Text:
|---|
Bug ID: JDK-8322256 Define and document GZIPInputStream concatenated stream semantics

Type: Bug
Component: core-libs
Sub-Component: java.util.jar
Affected Version: 7

Priority: P4
Status: In Progress
Resolution: Unresolved
OS: generic
CPU: generic

Submitted: 2023-12-17
Updated: 2024-11-25

Other
tbdUnresolved

GZIPInputStream supports reading data from multiple concatenated GZIP data streams since JDK-4691425. In order to do this, after the trailer of a stream is read, it attempts to read the header of the next stream, and if successful, proceeds onward, and if the attempt fails, it just ignores the trailing garbage and returns end-of-data.

There are several issues with this:

1. The behaviors of (a) supporting concatenated streams and (b) ignoring trailing garbage are not documented, much less precisely specified.

2. Ignoring trailing garbage is dubious because it could easily hide errors or other data corruption that an application would rather be notified about. Moreover, the API claims that a ZipException will be thrown when corrupt data is read, but obviously that doesn't happen in the trailing garbage scenario.

3. There's no way to create a GZIPInputStream that does NOT support stream concatenation. For example, an application that wanted to send multiple sequential compressed streams over a single underlying stream and read them out one at a time might want to operate in this mode.
|---|
Extracted entries:
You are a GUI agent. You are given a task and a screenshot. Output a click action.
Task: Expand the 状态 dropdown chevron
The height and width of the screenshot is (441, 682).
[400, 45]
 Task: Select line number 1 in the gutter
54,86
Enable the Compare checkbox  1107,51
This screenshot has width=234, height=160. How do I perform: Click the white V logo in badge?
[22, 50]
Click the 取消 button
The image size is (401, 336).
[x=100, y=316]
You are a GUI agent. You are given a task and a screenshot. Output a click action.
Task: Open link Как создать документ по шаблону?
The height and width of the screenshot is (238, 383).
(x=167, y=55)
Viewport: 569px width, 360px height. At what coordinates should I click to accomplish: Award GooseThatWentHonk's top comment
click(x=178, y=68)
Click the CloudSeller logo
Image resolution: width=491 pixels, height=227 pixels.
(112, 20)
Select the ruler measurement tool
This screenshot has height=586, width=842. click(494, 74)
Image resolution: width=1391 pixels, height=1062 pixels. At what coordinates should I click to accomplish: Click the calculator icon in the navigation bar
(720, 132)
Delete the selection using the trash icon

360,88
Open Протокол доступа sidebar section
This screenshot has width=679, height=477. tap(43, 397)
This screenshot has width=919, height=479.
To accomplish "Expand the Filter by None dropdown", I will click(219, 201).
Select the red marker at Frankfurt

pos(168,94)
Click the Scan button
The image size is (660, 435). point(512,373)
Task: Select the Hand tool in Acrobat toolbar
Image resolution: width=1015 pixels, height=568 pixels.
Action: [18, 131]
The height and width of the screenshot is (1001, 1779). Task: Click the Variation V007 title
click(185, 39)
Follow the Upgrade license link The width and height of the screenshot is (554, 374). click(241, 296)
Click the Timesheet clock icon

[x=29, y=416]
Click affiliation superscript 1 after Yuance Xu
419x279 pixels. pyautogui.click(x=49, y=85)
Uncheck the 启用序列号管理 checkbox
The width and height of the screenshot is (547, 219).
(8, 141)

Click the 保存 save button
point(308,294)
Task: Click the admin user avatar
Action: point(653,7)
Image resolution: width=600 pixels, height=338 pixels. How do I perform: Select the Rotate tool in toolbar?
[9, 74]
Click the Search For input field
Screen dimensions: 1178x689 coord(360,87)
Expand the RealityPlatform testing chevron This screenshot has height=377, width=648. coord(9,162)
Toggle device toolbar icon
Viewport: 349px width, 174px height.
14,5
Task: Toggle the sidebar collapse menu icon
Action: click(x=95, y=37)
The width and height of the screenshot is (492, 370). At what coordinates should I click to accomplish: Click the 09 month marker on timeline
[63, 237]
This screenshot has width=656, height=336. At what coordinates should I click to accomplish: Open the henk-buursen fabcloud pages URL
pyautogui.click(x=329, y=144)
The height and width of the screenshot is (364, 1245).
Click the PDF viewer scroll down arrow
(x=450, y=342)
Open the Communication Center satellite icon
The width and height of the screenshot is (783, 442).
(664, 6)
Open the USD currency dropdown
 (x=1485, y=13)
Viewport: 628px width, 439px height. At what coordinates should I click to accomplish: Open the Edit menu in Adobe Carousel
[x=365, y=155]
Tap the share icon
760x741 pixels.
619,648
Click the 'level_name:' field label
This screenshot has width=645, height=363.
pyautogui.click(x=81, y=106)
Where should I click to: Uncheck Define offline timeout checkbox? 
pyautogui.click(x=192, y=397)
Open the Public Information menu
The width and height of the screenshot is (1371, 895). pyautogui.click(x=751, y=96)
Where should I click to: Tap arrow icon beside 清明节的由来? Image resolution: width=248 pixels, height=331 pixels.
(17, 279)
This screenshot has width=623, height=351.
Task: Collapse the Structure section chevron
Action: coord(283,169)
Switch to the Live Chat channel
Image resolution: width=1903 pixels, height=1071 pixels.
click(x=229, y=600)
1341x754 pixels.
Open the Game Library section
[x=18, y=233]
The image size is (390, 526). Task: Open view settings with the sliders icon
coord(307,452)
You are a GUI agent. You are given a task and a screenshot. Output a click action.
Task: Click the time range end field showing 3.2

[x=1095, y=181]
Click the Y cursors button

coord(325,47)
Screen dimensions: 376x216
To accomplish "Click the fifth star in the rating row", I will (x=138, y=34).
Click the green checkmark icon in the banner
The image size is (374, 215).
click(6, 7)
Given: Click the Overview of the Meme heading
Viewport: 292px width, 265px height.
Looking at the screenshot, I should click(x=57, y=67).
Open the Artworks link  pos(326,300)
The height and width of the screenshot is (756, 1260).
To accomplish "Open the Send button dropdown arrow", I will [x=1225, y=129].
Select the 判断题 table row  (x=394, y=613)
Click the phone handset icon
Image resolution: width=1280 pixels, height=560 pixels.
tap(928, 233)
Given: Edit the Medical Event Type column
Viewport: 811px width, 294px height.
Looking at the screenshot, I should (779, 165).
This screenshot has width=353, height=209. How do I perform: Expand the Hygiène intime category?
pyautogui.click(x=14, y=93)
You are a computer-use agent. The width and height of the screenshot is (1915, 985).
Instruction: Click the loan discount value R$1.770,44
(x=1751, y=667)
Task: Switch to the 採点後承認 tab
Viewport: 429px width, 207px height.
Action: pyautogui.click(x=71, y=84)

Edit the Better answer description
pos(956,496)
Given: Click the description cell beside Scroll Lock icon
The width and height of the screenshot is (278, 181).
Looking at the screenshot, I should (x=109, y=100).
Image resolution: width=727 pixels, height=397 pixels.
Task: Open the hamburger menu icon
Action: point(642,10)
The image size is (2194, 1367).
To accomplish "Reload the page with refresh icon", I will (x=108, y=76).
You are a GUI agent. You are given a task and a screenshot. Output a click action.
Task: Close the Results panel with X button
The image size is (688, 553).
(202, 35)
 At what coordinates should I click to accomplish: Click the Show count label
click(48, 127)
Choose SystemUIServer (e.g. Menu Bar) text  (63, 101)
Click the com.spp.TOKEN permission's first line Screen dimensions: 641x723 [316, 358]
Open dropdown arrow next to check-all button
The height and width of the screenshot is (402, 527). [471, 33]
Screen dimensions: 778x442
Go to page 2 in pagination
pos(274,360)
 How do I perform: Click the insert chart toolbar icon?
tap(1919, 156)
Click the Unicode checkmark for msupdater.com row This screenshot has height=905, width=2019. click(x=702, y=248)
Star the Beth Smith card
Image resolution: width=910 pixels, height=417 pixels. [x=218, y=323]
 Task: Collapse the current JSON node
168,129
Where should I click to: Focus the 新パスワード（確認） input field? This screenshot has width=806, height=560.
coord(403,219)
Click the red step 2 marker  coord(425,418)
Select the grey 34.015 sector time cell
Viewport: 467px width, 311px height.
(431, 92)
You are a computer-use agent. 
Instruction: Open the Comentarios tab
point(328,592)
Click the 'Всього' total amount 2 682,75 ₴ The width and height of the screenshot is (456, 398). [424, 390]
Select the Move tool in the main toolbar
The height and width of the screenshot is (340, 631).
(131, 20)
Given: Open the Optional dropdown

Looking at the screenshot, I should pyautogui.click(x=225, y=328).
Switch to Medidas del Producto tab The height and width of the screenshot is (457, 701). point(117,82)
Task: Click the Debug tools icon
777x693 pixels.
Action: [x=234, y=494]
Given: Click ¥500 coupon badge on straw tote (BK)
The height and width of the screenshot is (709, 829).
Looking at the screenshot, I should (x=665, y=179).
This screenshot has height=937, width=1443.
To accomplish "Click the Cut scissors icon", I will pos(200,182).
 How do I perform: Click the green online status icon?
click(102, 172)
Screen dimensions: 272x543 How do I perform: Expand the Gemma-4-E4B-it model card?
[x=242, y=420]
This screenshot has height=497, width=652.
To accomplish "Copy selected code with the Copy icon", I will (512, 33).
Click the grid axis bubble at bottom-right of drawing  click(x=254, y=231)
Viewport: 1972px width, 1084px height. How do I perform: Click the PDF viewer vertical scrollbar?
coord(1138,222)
|---|
Work to do:
1. Using the GZIPInputStream bug report, mark each statement yes or no and back each with the text's deciding words, quoted exactly: (a) The bug's status is resolved. (b) GZIPInputStream has supported concatenated streams since JDK-4691425. (c) A GZIPInputStream can be created that does not support stream concatenation.
2. Extend the GZIPInputStream bug report, picking up after its last sentence.
The material is unrelated to the GZIPInputStream bug report and stands apart from it.

Results of the exercise:
1.
(a) No: "Status: In Progress"
(b) Yes: "GZIPInputStream supports reading data from multiple concatenated GZIP data streams since JDK-4691425."
(c) No: "There's no way to create a GZIPInputStream that does NOT support stream concatenation."

2.
See this github comment for a history of this class: https://github.com/openjdk/jdk/pull/17113#issuecomment-1859177655

Suggestion:

- Add new method setEnableConcatenatedStreams(boolean), default true
- When concatenated streams disabled, stop after reading a stream trailer
- When concatenated streams enabled, throw ZipException if there is any data after a trailer but it cannot be successfully interpreted as a next header

From a backward-compatibility point of view, those changes would give the current behavior except now bogus trailing garbage would generate a ZipException instead of being discarded. For more perfect backward compatibility, there could be another knob setIgnoreTrailingGarbage(boolean).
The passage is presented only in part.